Top of Data to examine

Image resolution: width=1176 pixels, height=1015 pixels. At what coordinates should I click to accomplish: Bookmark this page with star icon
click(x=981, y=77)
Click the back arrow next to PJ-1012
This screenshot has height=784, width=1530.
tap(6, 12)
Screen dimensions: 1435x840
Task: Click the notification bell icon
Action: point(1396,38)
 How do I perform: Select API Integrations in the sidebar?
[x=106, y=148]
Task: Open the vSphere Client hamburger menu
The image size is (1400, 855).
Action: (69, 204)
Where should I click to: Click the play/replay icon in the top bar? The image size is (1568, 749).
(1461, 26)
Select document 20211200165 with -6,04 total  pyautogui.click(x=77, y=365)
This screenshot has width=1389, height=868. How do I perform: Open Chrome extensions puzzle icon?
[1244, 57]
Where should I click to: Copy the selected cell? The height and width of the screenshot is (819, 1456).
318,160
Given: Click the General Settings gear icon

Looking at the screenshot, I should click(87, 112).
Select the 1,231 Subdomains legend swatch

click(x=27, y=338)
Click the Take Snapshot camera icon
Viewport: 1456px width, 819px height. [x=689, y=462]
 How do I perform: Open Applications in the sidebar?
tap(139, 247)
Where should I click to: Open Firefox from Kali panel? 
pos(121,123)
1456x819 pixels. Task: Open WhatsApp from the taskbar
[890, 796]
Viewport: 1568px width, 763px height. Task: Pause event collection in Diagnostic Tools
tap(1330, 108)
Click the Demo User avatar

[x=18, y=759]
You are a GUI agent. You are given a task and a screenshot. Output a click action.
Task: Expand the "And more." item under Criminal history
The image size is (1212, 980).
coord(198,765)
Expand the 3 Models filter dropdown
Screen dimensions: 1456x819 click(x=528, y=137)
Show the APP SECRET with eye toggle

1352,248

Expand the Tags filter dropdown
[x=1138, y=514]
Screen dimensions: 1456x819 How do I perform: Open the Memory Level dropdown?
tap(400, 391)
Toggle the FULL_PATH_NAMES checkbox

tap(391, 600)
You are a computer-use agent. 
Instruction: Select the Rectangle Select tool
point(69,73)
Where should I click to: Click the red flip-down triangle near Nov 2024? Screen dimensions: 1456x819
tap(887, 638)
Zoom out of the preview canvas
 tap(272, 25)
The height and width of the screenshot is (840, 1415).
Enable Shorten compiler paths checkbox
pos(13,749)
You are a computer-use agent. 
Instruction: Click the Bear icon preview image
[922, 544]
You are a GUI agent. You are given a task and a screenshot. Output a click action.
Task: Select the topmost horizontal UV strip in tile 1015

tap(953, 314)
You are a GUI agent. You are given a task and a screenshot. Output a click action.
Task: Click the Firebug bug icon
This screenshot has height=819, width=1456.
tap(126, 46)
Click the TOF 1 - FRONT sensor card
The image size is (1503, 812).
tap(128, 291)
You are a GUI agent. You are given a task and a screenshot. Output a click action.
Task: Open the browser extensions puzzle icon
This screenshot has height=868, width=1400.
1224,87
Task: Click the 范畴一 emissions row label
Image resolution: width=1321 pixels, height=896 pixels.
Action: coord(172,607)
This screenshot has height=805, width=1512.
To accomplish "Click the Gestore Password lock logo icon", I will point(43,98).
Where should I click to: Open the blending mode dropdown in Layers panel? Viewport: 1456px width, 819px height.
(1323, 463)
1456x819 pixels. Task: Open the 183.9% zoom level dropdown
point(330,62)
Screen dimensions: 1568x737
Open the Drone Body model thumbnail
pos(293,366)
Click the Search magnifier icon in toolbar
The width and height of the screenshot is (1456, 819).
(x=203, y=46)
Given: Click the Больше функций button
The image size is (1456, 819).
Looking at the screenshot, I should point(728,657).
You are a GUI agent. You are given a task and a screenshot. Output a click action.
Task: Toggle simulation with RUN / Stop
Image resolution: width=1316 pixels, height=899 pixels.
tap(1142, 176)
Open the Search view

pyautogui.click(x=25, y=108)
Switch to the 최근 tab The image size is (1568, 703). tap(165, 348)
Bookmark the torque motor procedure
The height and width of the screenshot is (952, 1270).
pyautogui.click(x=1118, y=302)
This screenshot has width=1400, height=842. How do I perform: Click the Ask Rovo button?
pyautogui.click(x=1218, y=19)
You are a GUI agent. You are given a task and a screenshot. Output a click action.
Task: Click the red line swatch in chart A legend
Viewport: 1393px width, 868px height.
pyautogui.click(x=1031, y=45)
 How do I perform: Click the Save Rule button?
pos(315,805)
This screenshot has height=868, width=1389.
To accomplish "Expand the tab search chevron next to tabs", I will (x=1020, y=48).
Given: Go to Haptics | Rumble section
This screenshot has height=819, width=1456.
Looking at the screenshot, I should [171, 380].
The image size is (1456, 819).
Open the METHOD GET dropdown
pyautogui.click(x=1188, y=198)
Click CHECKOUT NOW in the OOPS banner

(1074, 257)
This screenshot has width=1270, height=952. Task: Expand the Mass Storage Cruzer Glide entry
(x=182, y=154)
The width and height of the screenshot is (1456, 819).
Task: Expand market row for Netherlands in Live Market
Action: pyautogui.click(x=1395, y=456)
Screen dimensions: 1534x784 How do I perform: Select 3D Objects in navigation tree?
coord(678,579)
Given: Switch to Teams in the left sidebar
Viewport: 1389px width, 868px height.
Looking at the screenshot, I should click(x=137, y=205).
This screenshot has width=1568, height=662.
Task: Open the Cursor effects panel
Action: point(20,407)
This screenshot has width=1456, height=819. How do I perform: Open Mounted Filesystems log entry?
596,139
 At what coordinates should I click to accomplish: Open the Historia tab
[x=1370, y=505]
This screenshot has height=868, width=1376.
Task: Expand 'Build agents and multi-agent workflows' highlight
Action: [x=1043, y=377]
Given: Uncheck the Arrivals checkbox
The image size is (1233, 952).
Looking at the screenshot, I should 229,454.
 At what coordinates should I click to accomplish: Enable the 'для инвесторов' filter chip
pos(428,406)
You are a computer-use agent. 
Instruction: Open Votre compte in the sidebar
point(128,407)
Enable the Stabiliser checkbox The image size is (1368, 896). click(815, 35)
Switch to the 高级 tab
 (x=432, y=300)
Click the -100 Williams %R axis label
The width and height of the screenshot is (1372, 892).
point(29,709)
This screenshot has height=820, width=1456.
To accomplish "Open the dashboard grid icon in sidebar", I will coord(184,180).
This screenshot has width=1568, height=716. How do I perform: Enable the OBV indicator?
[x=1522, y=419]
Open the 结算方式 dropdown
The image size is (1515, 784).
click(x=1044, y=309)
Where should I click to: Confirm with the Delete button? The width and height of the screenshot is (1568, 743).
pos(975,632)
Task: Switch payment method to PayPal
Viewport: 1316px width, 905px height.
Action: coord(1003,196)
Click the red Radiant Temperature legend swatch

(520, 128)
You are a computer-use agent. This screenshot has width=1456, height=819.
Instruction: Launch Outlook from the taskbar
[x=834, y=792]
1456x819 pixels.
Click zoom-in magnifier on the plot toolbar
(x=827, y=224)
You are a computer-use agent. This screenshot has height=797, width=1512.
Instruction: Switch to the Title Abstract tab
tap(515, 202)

Bottom of Data to examine

_Task to carry out_
Exactly as written, transcribe each line of the data.

_Written response_
Image resolution: width=1176 pixels, height=1015 pixels. At what coordinates should I click to accomplish: Bookmark this page with star icon
click(x=981, y=77)
Click the back arrow next to PJ-1012
This screenshot has height=784, width=1530.
tap(6, 12)
Screen dimensions: 1435x840
Task: Click the notification bell icon
Action: point(1396,38)
 How do I perform: Select API Integrations in the sidebar?
[x=106, y=148]
Task: Open the vSphere Client hamburger menu
The image size is (1400, 855).
Action: (69, 204)
Where should I click to: Click the play/replay icon in the top bar? The image size is (1568, 749).
(1461, 26)
Select document 20211200165 with -6,04 total  pyautogui.click(x=77, y=365)
This screenshot has width=1389, height=868. How do I perform: Open Chrome extensions puzzle icon?
[1244, 57]
Where should I click to: Copy the selected cell? The height and width of the screenshot is (819, 1456).
318,160
Given: Click the General Settings gear icon

Looking at the screenshot, I should click(87, 112).
Select the 1,231 Subdomains legend swatch

click(x=27, y=338)
Click the Take Snapshot camera icon
Viewport: 1456px width, 819px height. [x=689, y=462]
 How do I perform: Open Applications in the sidebar?
tap(139, 247)
Where should I click to: Open Firefox from Kali panel? 
pos(121,123)
1456x819 pixels. Task: Open WhatsApp from the taskbar
[890, 796]
Viewport: 1568px width, 763px height. Task: Pause event collection in Diagnostic Tools
tap(1330, 108)
Click the Demo User avatar

[x=18, y=759]
You are a GUI agent. You are given a task and a screenshot. Output a click action.
Task: Expand the "And more." item under Criminal history
The image size is (1212, 980).
coord(198,765)
Expand the 3 Models filter dropdown
Screen dimensions: 1456x819 click(x=528, y=137)
Show the APP SECRET with eye toggle

1352,248

Expand the Tags filter dropdown
[x=1138, y=514]
Screen dimensions: 1456x819 How do I perform: Open the Memory Level dropdown?
tap(400, 391)
Toggle the FULL_PATH_NAMES checkbox

tap(391, 600)
You are a computer-use agent. 
Instruction: Select the Rectangle Select tool
point(69,73)
Where should I click to: Click the red flip-down triangle near Nov 2024? Screen dimensions: 1456x819
tap(887, 638)
Zoom out of the preview canvas
 tap(272, 25)
The height and width of the screenshot is (840, 1415).
Enable Shorten compiler paths checkbox
pos(13,749)
You are a computer-use agent. 
Instruction: Click the Bear icon preview image
[922, 544]
You are a GUI agent. You are given a task and a screenshot. Output a click action.
Task: Select the topmost horizontal UV strip in tile 1015

tap(953, 314)
You are a GUI agent. You are given a task and a screenshot. Output a click action.
Task: Click the Firebug bug icon
This screenshot has height=819, width=1456.
tap(126, 46)
Click the TOF 1 - FRONT sensor card
The image size is (1503, 812).
tap(128, 291)
You are a GUI agent. You are given a task and a screenshot. Output a click action.
Task: Open the browser extensions puzzle icon
This screenshot has height=868, width=1400.
1224,87
Task: Click the 范畴一 emissions row label
Image resolution: width=1321 pixels, height=896 pixels.
Action: coord(172,607)
This screenshot has height=805, width=1512.
To accomplish "Click the Gestore Password lock logo icon", I will point(43,98).
Where should I click to: Open the blending mode dropdown in Layers panel? Viewport: 1456px width, 819px height.
(1323, 463)
1456x819 pixels. Task: Open the 183.9% zoom level dropdown
point(330,62)
Screen dimensions: 1568x737
Open the Drone Body model thumbnail
pos(293,366)
Click the Search magnifier icon in toolbar
The width and height of the screenshot is (1456, 819).
(x=203, y=46)
Given: Click the Больше функций button
The image size is (1456, 819).
Looking at the screenshot, I should point(728,657).
You are a GUI agent. You are given a task and a screenshot. Output a click action.
Task: Toggle simulation with RUN / Stop
Image resolution: width=1316 pixels, height=899 pixels.
tap(1142, 176)
Open the Search view

pyautogui.click(x=25, y=108)
Switch to the 최근 tab The image size is (1568, 703). tap(165, 348)
Bookmark the torque motor procedure
The height and width of the screenshot is (952, 1270).
pyautogui.click(x=1118, y=302)
This screenshot has width=1400, height=842. How do I perform: Click the Ask Rovo button?
pyautogui.click(x=1218, y=19)
You are a GUI agent. You are given a task and a screenshot. Output a click action.
Task: Click the red line swatch in chart A legend
Viewport: 1393px width, 868px height.
pyautogui.click(x=1031, y=45)
 How do I perform: Click the Save Rule button?
pos(315,805)
This screenshot has height=868, width=1389.
To accomplish "Expand the tab search chevron next to tabs", I will (x=1020, y=48).
Given: Go to Haptics | Rumble section
This screenshot has height=819, width=1456.
Looking at the screenshot, I should [171, 380].
The image size is (1456, 819).
Open the METHOD GET dropdown
pyautogui.click(x=1188, y=198)
Click CHECKOUT NOW in the OOPS banner

(1074, 257)
This screenshot has width=1270, height=952. Task: Expand the Mass Storage Cruzer Glide entry
(x=182, y=154)
The width and height of the screenshot is (1456, 819).
Task: Expand market row for Netherlands in Live Market
Action: pyautogui.click(x=1395, y=456)
Screen dimensions: 1534x784 How do I perform: Select 3D Objects in navigation tree?
coord(678,579)
Given: Switch to Teams in the left sidebar
Viewport: 1389px width, 868px height.
Looking at the screenshot, I should click(x=137, y=205).
This screenshot has width=1568, height=662.
Task: Open the Cursor effects panel
Action: point(20,407)
This screenshot has width=1456, height=819. How do I perform: Open Mounted Filesystems log entry?
596,139
 At what coordinates should I click to accomplish: Open the Historia tab
[x=1370, y=505]
This screenshot has height=868, width=1376.
Task: Expand 'Build agents and multi-agent workflows' highlight
Action: [x=1043, y=377]
Given: Uncheck the Arrivals checkbox
The image size is (1233, 952).
Looking at the screenshot, I should 229,454.
 At what coordinates should I click to accomplish: Enable the 'для инвесторов' filter chip
pos(428,406)
You are a computer-use agent. 
Instruction: Open Votre compte in the sidebar
point(128,407)
Enable the Stabiliser checkbox The image size is (1368, 896). click(815, 35)
Switch to the 高级 tab
 (x=432, y=300)
Click the -100 Williams %R axis label
The width and height of the screenshot is (1372, 892).
point(29,709)
This screenshot has height=820, width=1456.
To accomplish "Open the dashboard grid icon in sidebar", I will coord(184,180).
This screenshot has width=1568, height=716. How do I perform: Enable the OBV indicator?
[x=1522, y=419]
Open the 结算方式 dropdown
The image size is (1515, 784).
click(x=1044, y=309)
Where should I click to: Confirm with the Delete button? The width and height of the screenshot is (1568, 743).
pos(975,632)
Task: Switch payment method to PayPal
Viewport: 1316px width, 905px height.
Action: coord(1003,196)
Click the red Radiant Temperature legend swatch

(520, 128)
You are a computer-use agent. This screenshot has width=1456, height=819.
Instruction: Launch Outlook from the taskbar
[x=834, y=792]
1456x819 pixels.
Click zoom-in magnifier on the plot toolbar
(x=827, y=224)
You are a computer-use agent. This screenshot has height=797, width=1512.
Instruction: Switch to the Title Abstract tab
tap(515, 202)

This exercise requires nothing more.